DLT and Blockchain: Innovations in the Alternative Investments Sector
Of course, at BAI everything revolves around the topic of alternative investments, across asset classes and strategies. Our approximately 250 members represent the entire value chain in professional asset management in the private debt, private equity, infrastructure or liquid alternatives segments, i.e. asset managers, banks, fund companies, custodians and other service providers such as law firms, investment advisors or tax consultants.

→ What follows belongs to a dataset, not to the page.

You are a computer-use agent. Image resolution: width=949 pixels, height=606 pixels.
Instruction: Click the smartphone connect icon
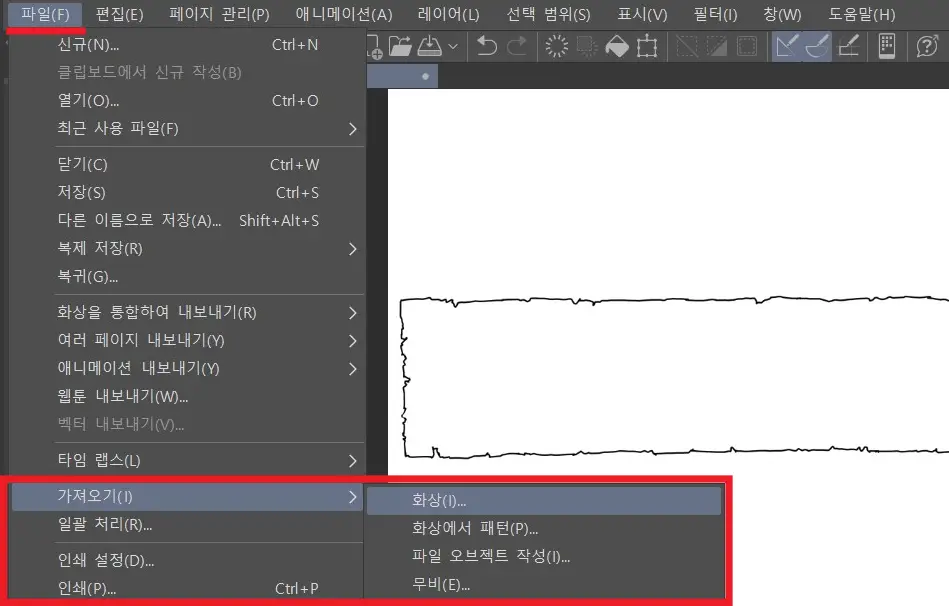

In addition to the megatopic of sustainable finance, our industry is naturally also concerned with all facets of the future topic of digital finance. On the one hand, it’s about using new technologies along the value chain; distributed ledger technology (DLT), for example, is changing and improving many processes and transactions in the fund business. On the other hand, digital assets and the tokenization of assets, for example, are opening up new investment opportunities. We have also been accompanying this topic for a number of years and recent regulatory developments at national and European level have now given rise to the idea of launching an InnovationsDay in addition to relevant webinars in order to create a special platform for technology topics. In addition to blockchain and crypto-assets, our event on September 30, for example, will also focus on the use of artificial intelligence in asset management.
Our current agenda, which will continue into next year, is of course dominated by the aforementioned topics of sustainable and digital finance. Various legislative acts have already been passed or are still in the regulatory pipeline, so that implementation will be a major issue next year. Legislative procedures are very complex and after the framework legislation, implementing acts, technical regulatory standards, national implementation laws, etc. regularly follow. In the area of sustainable finance, we are talking about very detailed, technical and granular requirements that take on a level of complexity and, unfortunately, also bureaucracy, which causes the industry a lot of trouble and which we also try to counteract so that the acceptance of sustainable investing does not suffer. Pragmatism is called for here.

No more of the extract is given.